- Instruções:
1. Segundo o trecho, quantas páginas tem o livro "O Sonho Português"?
2. Copie do trecho a parte que começa em "Sim, é uma leitura" e termina em "minha aldeia.".

- Trecho:
= = = = = = =
O mais recente livro de Paulo Castilho, tem
por título, "O Sonho Português". Tem 450 páginas e muitas histórias, que vão de Abril a Novembro, de um certo ano, que até podia ser do ano passado como há mais anos e porventura em próximas décadas, que assumem quase o caráter diarístico e se leem com muito
agrado e sem despegar. Há ironia e humor, enredo, denúncia e mistério – Foi o próprio autor, pessoa que muito
estimo e admiro, que teve a gentileza de mo enviar pelo correio.
Ler os livros do escritor
Paulo Castilho, não é somente o convite à boa leitura: - do ficar a
conhecer mas também a aliciante sugestão, autêntica viagem à arte de saber escrever com sutil ironia e
fina sensibilidade, um apelo à inteligência. – O talento de fazer refletir e sorrir - Isto porque, "quanto mais sérios forem os temas" - diz o escritor - "mais
gosto tenho em abordá-los com humor", embora reconhecendo que "não temos essa tradição"
Sim, é uma leitura que não
maça o leitor e nem o deixa confuso ou tão
pouco visa oferecer-lhe qualquer tipo de mensagem moralista, essa é uma ilação
que fica à interpretação de cada consciência;
comportam, isso sim, um fundo da vida
real – De quem observa com olhos de ver
e de reter e gosta de transformar as suas observações em ficção e de as dar a ler – Mas
não de mundos distantes ou paralelos ao nosso: mas de coisas e realidades bem
terrenas – Muitas das quais bem portuguesas - E um
desses exemplos, é o caso do seu último livro “O Sonho Português” – Que é justamente o assunto que hoje vou
abordar neste meu site – E com
redobrado prazer. Pois, tal como já tive oportunidade de aqui referir, Paulo
Castilho, tem raízes paternas em Vila Nova de Foz Coa, cidade a que pertence a
minha aldeia.
“O meu pai nasceu em
Vila Nova de Foz Coa, tal como o irmão António e a mãe Cândida de Jesus
Margarido, Castilho por casamento. Trata-se de uma família de Foz Coa que
depois, por circunstâncias da vida, acabou por se fixar em outros pontos do
país, nomeadamente Matosinhos e Porto, onde o meu avô, ligado ao Vinho do
Porto, exercia a sua atividade profissional. " (…) embora nascido em Matosinhos, me posso
considerar foscoense honorário."
= = = = = = =
- Dados fornecidos:
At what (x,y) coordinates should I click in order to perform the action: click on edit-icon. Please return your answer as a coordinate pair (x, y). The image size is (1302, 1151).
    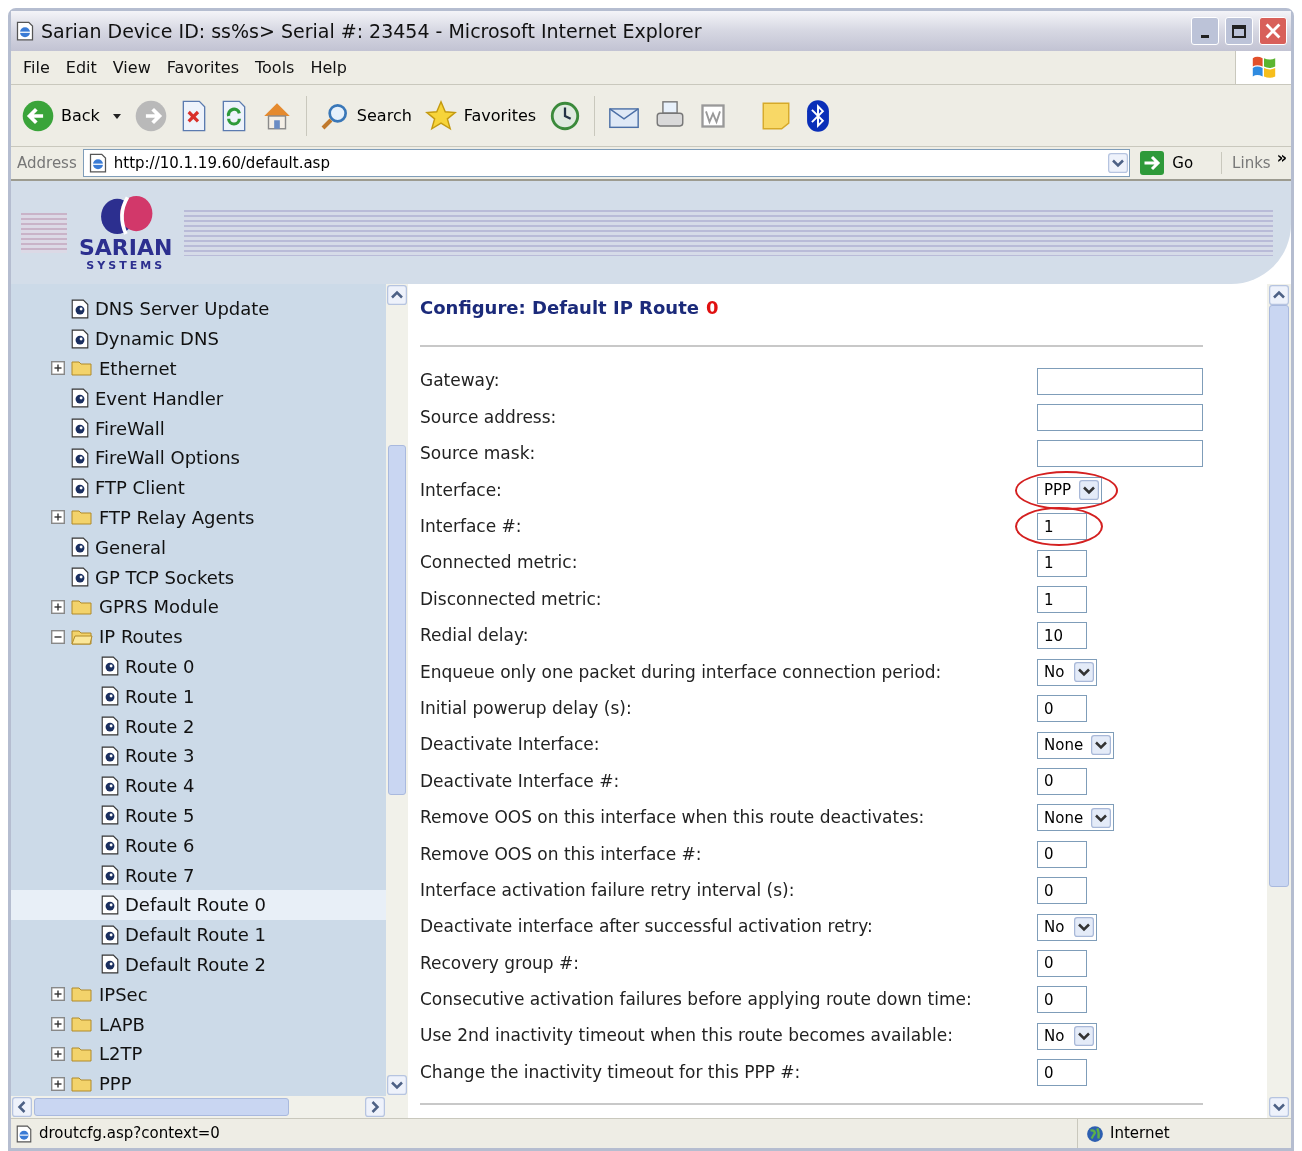
    Looking at the image, I should click on (714, 116).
= = = = = = =
- Respostas:
1. 450 páginas.

2.
Sim, é uma leitura que não
maça o leitor e nem o deixa confuso ou tão
pouco visa oferecer-lhe qualquer tipo de mensagem moralista, essa é uma ilação
que fica à interpretação de cada consciência;
comportam, isso sim, um fundo da vida
real – De quem observa com olhos de ver
e de reter e gosta de transformar as suas observações em ficção e de as dar a ler – Mas
não de mundos distantes ou paralelos ao nosso: mas de coisas e realidades bem
terrenas – Muitas das quais bem portuguesas - E um
desses exemplos, é o caso do seu último livro “O Sonho Português” – Que é justamente o assunto que hoje vou
abordar neste meu site – E com
redobrado prazer. Pois, tal como já tive oportunidade de aqui referir, Paulo
Castilho, tem raízes paternas em Vila Nova de Foz Coa, cidade a que pertence a
minha aldeia.